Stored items
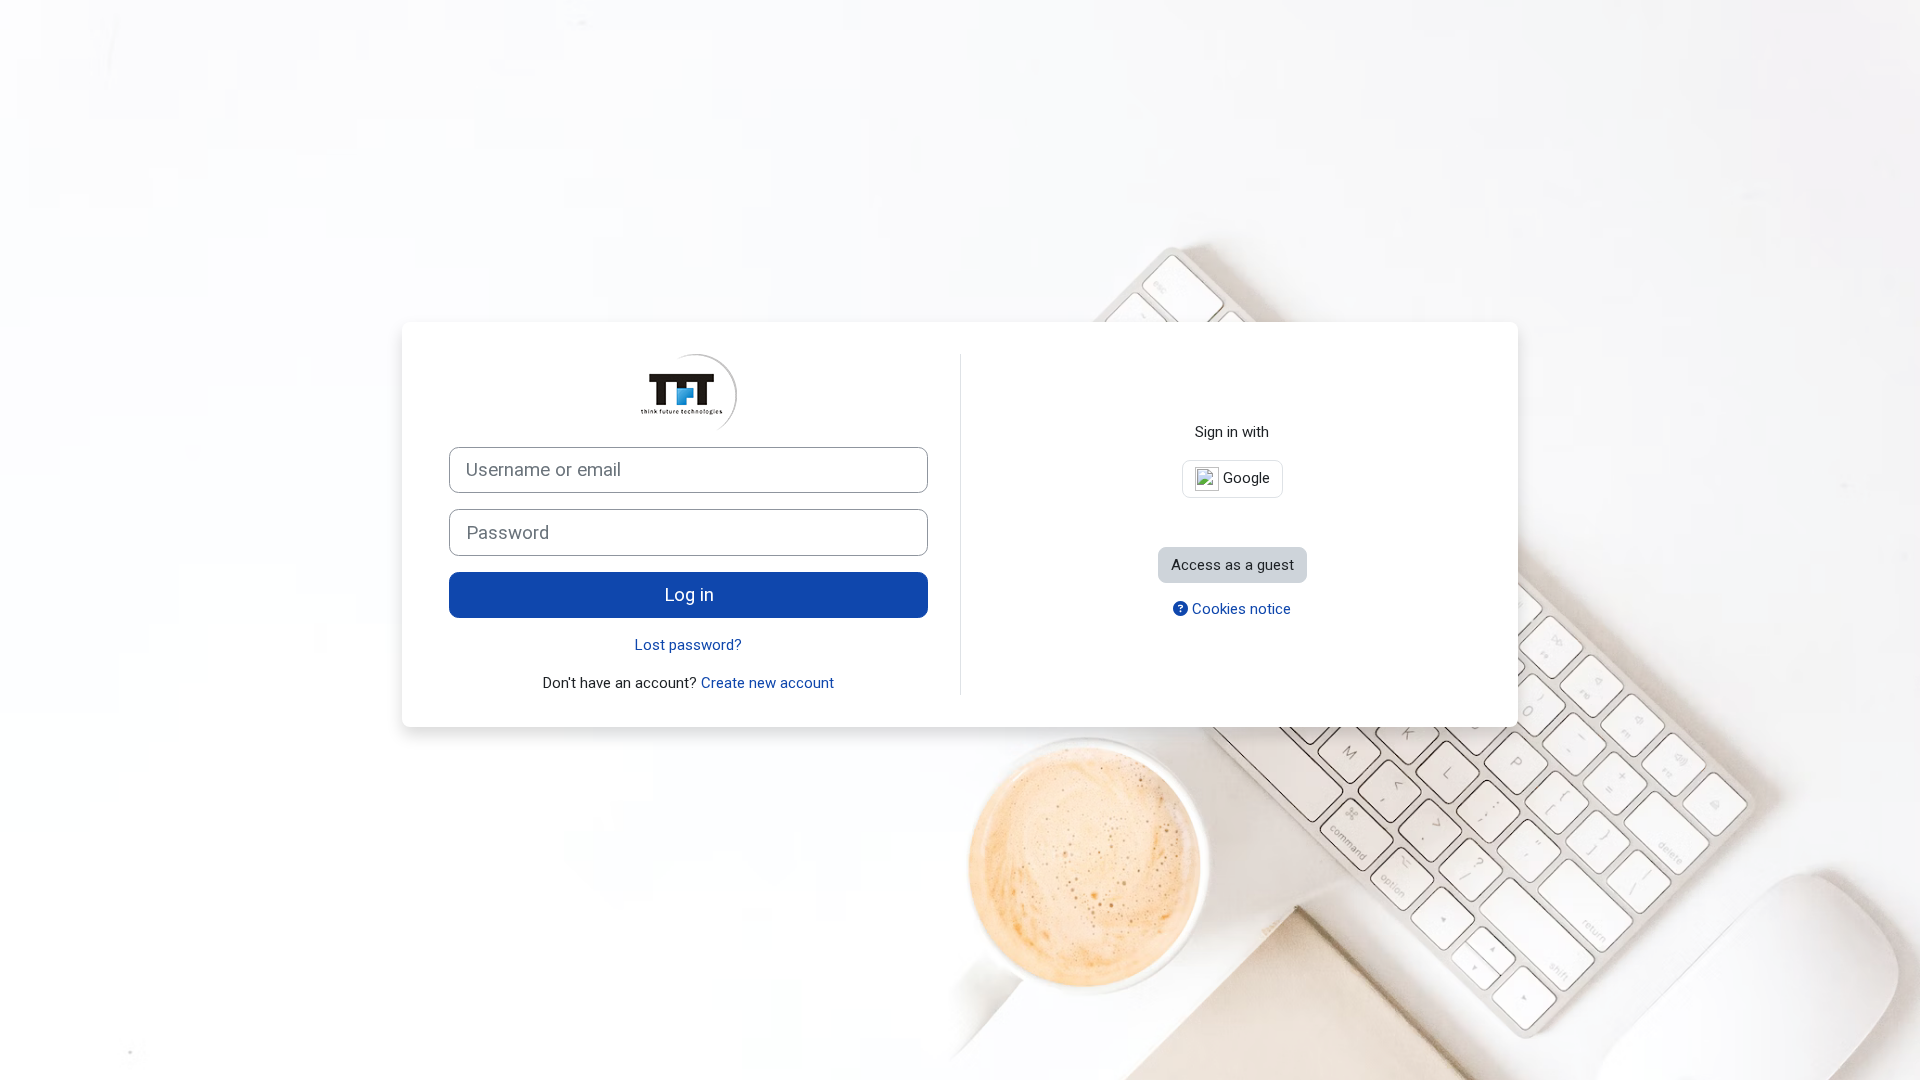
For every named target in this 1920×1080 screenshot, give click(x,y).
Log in (689, 595)
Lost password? (688, 645)
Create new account (767, 683)
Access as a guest (1232, 565)
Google (1244, 478)
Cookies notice (1239, 609)
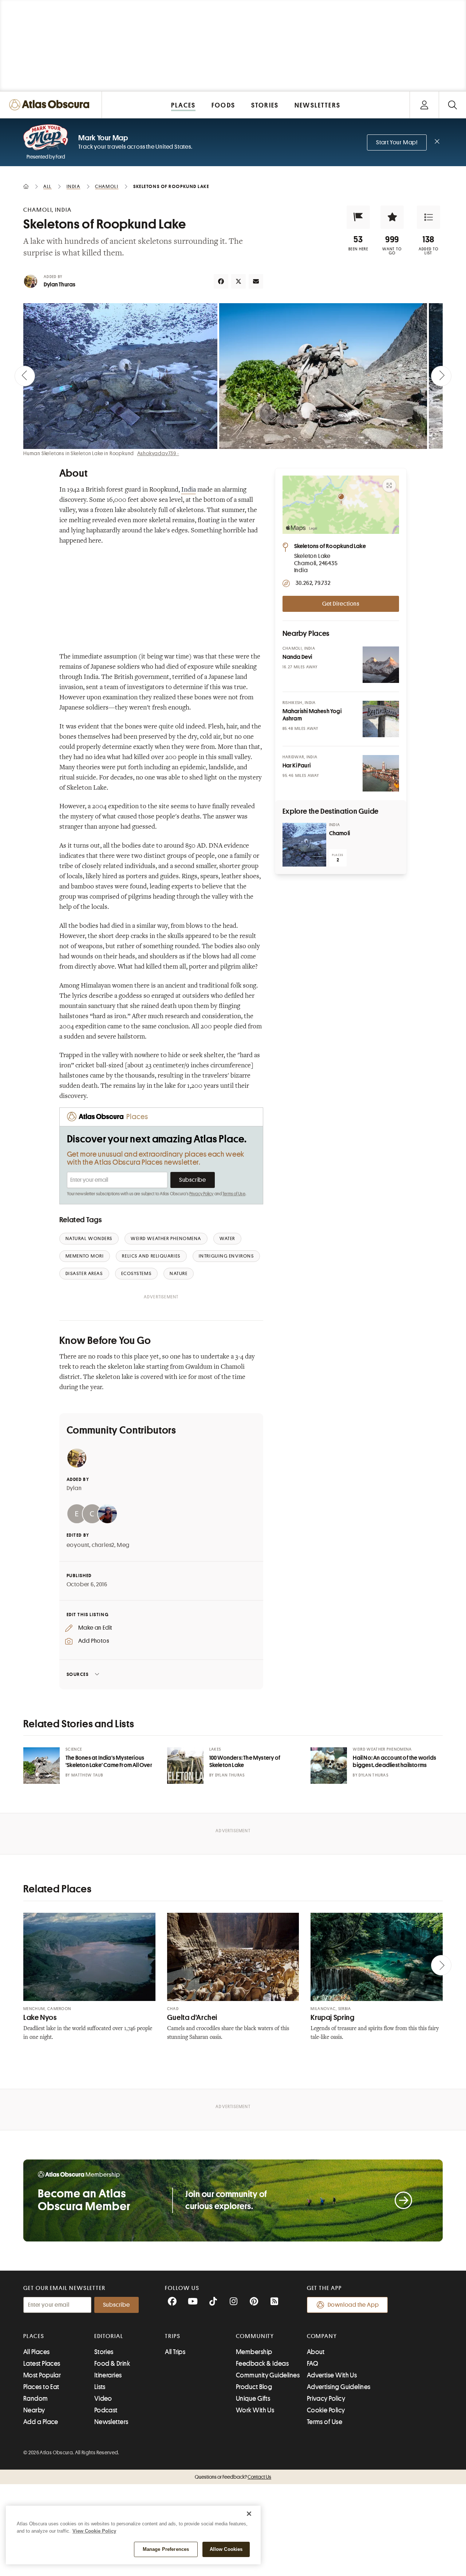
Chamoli (339, 833)
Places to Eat (41, 2387)
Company (322, 2336)
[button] (358, 217)
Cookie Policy (326, 2410)
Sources (78, 1674)
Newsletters (111, 2422)
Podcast (106, 2410)
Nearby (34, 2410)
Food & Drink (112, 2363)
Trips (173, 2336)
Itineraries (108, 2375)
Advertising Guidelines (339, 2387)
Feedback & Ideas (262, 2363)
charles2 (103, 1545)
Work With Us (255, 2410)
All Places (36, 2352)
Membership (254, 2352)
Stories (104, 2352)
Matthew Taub (87, 1775)
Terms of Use (233, 1194)
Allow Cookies (226, 2549)
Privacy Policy (201, 1194)
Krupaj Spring (332, 2017)
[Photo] (381, 664)
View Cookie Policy (94, 2531)
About (316, 2352)
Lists (100, 2387)
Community (255, 2336)
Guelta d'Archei (192, 2017)
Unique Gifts (253, 2398)
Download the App (353, 2305)
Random (35, 2398)
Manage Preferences (166, 2549)
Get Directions (340, 604)
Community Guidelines (268, 2375)
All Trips (175, 2352)
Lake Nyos (40, 2017)
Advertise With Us (332, 2375)
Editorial (108, 2336)
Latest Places (41, 2363)
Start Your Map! (397, 142)
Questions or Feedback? (233, 2476)
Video (103, 2398)
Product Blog (254, 2387)
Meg (123, 1545)
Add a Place (40, 2422)
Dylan (74, 1488)
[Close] (249, 2514)
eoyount (78, 1545)
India (188, 490)
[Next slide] (441, 376)
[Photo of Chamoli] (304, 845)
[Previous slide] (25, 376)
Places (33, 2336)
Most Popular (42, 2375)
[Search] (452, 104)
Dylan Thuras (59, 285)
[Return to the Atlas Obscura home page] (51, 104)
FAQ (312, 2363)
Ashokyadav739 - (158, 453)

_PROBLEM_
Without the images, print all of the lines above exactly.

_COMPLETED TASK_
For every named target in this 1920×1080 screenshot, give click(x,y).
Log in (689, 595)
Lost password? (688, 645)
Create new account (767, 683)
Access as a guest (1232, 565)
Google (1244, 478)
Cookies notice (1239, 609)
Chamoli (339, 833)
Places to Eat (41, 2387)
Company (322, 2336)
[button] (358, 217)
Cookie Policy (326, 2410)
Sources (78, 1674)
Newsletters (111, 2422)
Podcast (106, 2410)
Nearby (34, 2410)
Food & Drink (112, 2363)
Trips (173, 2336)
Itineraries (108, 2375)
Advertising Guidelines (339, 2387)
Feedback & Ideas (262, 2363)
charles2 (103, 1545)
Work With Us (255, 2410)
All Places (36, 2352)
Membership (254, 2352)
Stories (104, 2352)
Matthew Taub (87, 1775)
Terms of Use (233, 1194)
Allow Cookies (226, 2549)
Privacy Policy (201, 1194)
Krupaj Spring (332, 2017)
[Photo] (381, 664)
View Cookie Policy (94, 2531)
About (316, 2352)
Lists (100, 2387)
Community (255, 2336)
Guelta d'Archei (192, 2017)
Unique Gifts (253, 2398)
Download the App (353, 2305)
Random (35, 2398)
Manage Preferences (166, 2549)
Get Directions (340, 604)
Community Guidelines (268, 2375)
All Trips (175, 2352)
Lake Nyos (40, 2017)
Advertise With Us (332, 2375)
Editorial (108, 2336)
Latest Places (41, 2363)
Start Your Map! (397, 142)
Questions or Feedback? (233, 2476)
Video (103, 2398)
Product Blog (254, 2387)
Meg (123, 1545)
Add a Place (40, 2422)
Dylan (74, 1488)
[Close] (249, 2514)
eoyount (78, 1545)
India (188, 490)
[Next slide] (441, 376)
[Photo of Chamoli] (304, 845)
[Previous slide] (25, 376)
Places (33, 2336)
Most Popular (42, 2375)
[Search] (452, 104)
Dylan Thuras (59, 285)
[Return to the Atlas Obscura home page] (51, 104)
FAQ (312, 2363)
Ashokyadav739 - (158, 453)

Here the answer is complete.